Depuis le 10 septembre 2008, l'Inde a signé sept accords de coopération nucléaire. Avec la Russie, les Etats-Unis et l'Argentine, des partenariats généraux, qui impliquent parfois la construction de centrale, ont été lancés. Avec le Kazakhstan, la Namibie et la Mongolie, les accords concernent plus spécifiquement les conditions de fourniture de matières premières pour assurer le bon fonctionnement des centrales indiennes. A l'heure actuelle, ces dernières ne fonctionnent qu'à 50 % de leurs capacités en raison du manque de combustible.

Les coopérations politiques se sont systématiquement accompagnées d'offres commerciales. Toutes les grandes entreprises mondiales du domaine, russe, américaine, canadienne, coréenne, ont obtenu des marchés de construction de centrales, et les contrats de fourniture liés.

L'entreprise française leader de ce marché, Areva, a elle-même signé un mémorandum d'accord pour la construction de deux réacteurs EPR dans le Jaitapur, préalable à la construction de quatre réacteurs supplémentaires sur le même site.

Ne nous y trompons pas : le changement de situation juridique consécutif à la décision du groupe des fournisseurs nucléaires a permis de donner une autre dimension à des coopérations qui existaient déjà en partie, à un niveau très technique, entre l'Inde et les principales puissances nucléaires.

La France, particulièrement en pointe dans ce domaine, a également intérêt à approfondir son partenariat avec l'Inde, qui sera un acteur majeur de l'énergie nucléaire civile dans les prochaines années.

L'accord du 30 septembre 2008 répond précisément à cet objectif. Il fixe un cadre très large à notre coopération avec l'Inde, qui concernera tous les domaines liés à l'utilisation pacifique de l'atome, y compris le cycle du combustible et le retraitement des déchets.

Surtout, le texte repose sur un équilibre entre les concessions faites à l'Inde pour garantir l'approvisionnement de ses centrales, et des stipulations visant à éviter que les activités ainsi menées avec la France ne soient potentiellement proliférantes.
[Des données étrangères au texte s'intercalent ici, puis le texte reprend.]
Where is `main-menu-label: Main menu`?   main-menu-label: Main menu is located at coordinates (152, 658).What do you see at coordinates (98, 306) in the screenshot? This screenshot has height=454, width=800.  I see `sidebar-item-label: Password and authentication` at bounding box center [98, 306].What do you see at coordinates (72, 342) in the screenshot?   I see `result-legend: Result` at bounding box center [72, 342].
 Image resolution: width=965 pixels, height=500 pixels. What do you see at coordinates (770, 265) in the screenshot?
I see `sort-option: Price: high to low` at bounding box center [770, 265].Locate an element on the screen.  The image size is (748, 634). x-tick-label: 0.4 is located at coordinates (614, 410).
En cela, le présent accord ne diffère pas de celui signé le 10 octobre entre l'Inde et les Etats-Unis.

En effet, pour l'Inde, la sécurité des approvisionnements est un objectif majeur, comme je l'ai indiqué précédemment. La France s'engage ainsi à garantir un flux régulier d'approvisionnement, en incitant notamment l'Inde à participer à des initiatives de banque commune de combustible.

En contrepartie, les deux Etats s'engagent à soumettre l'intégralité des activités menées en partenariat, et tous les éléments nucléaires utilisés dans ce cadre, au contrôle de l'AIEA, et aux normes les plus strictes en matière de sûreté nucléaire et de protection physique des installations et des matières.
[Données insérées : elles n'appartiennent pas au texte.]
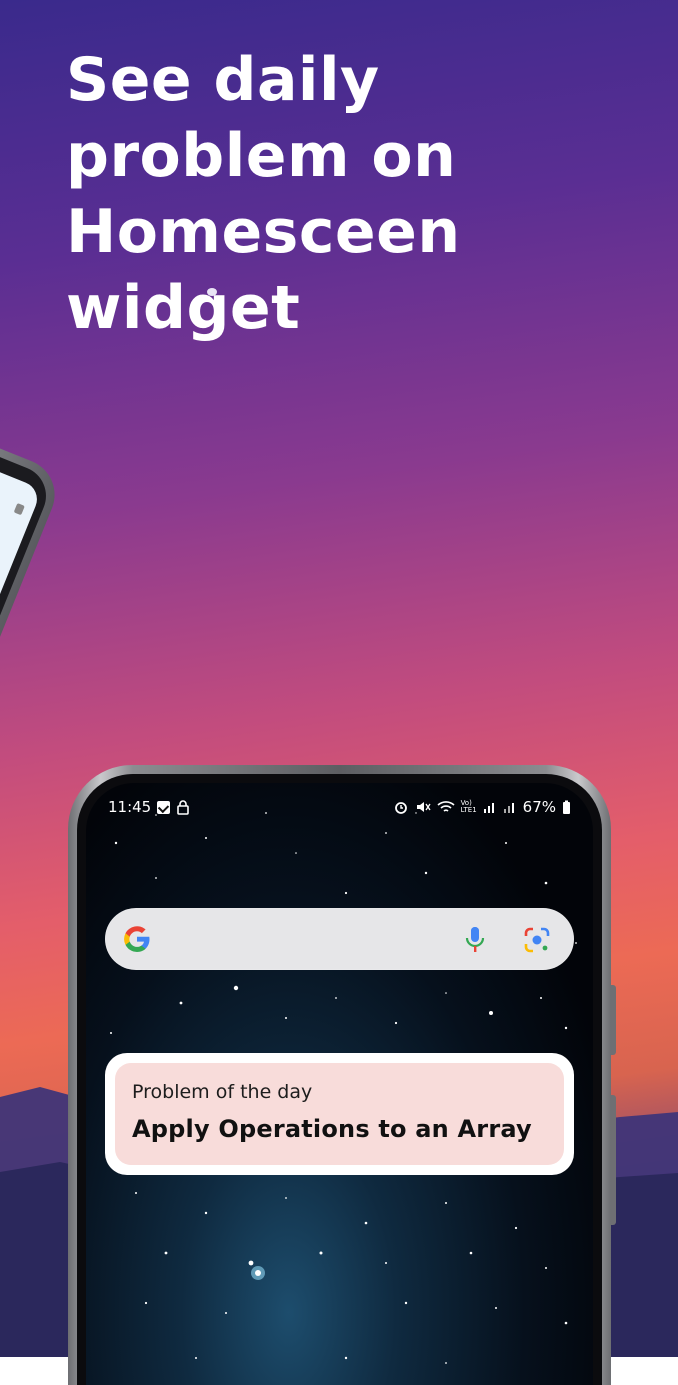 This screenshot has height=1385, width=678. Describe the element at coordinates (423, 807) in the screenshot. I see `mute-icon` at that location. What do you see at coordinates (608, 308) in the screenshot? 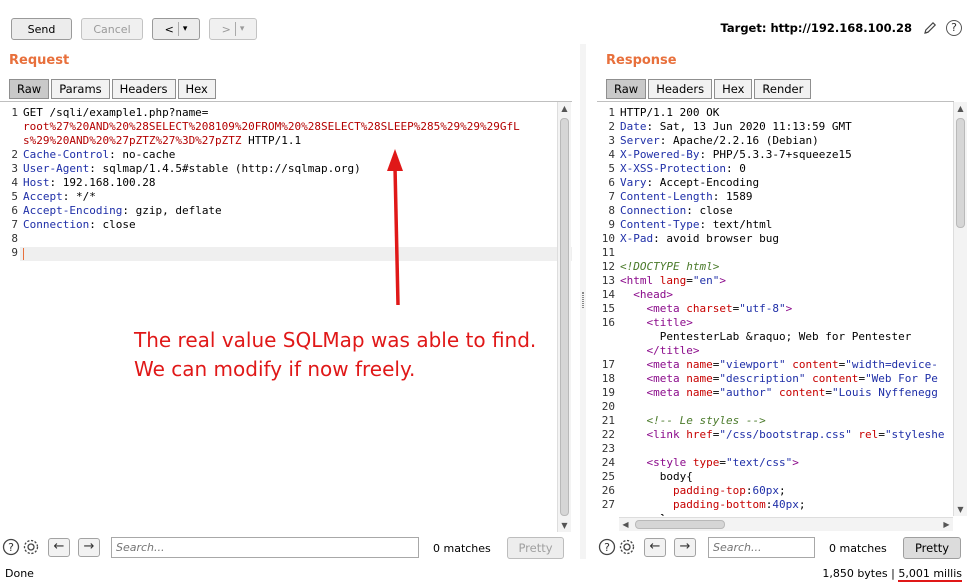
I see `line-number: 15` at bounding box center [608, 308].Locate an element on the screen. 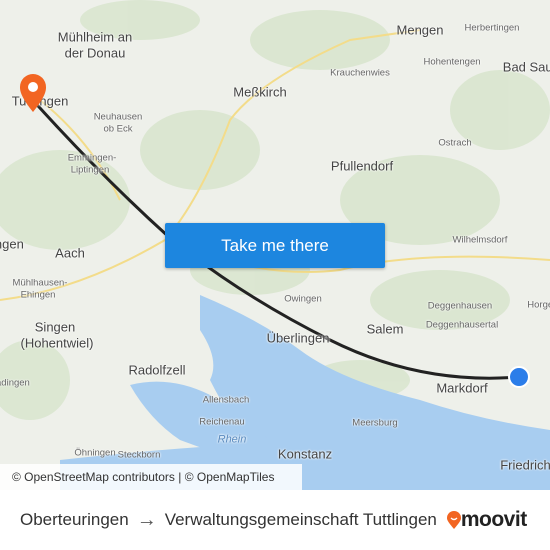 This screenshot has height=550, width=550. place-label: Neuhausen is located at coordinates (118, 117).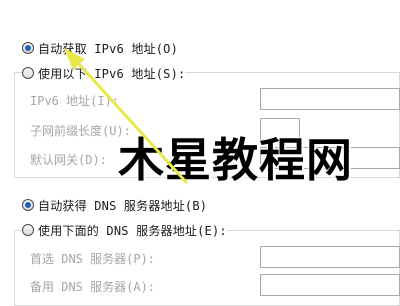  What do you see at coordinates (330, 257) in the screenshot?
I see `preferred-dns-input` at bounding box center [330, 257].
Mes chers collègues, l'accord de coopération nucléaire civile entre la France et l'Inde, du 30 septembre 2008, a été rendu possible par le choix unanime des 47 Etats impliqués dans le contrôle des exportations nucléaires d'autoriser le commerce de produits et de technologies nucléaires vers l'Inde.

Dès la publication de cette décision, l'Inde a noué des partenariats avec les principales puissances nucléaires, dont les retombées commerciales ont été immédiates.

Le texte du présent accord présente des garanties importantes en matière de lutte contre la prolifération, auxquelles il faut ajouter les engagements pris par l'Inde vis-à-vis de l'AIEA et de l'ensemble de la communauté internationale dans ce domaine.

Dès lors, j'estime que l'approbation de ce texte, loin de représenter un risque de prolifération, permettra aux technologies électronucléaires françaises d'aider l'Inde à répondre à ses défis énergétiques, tout en rapprochant encore davantage ce pays du système international de lutte contre la prolifération nucléaire et des systèmes internationaux de vérification de la sûreté des installations nucléaire.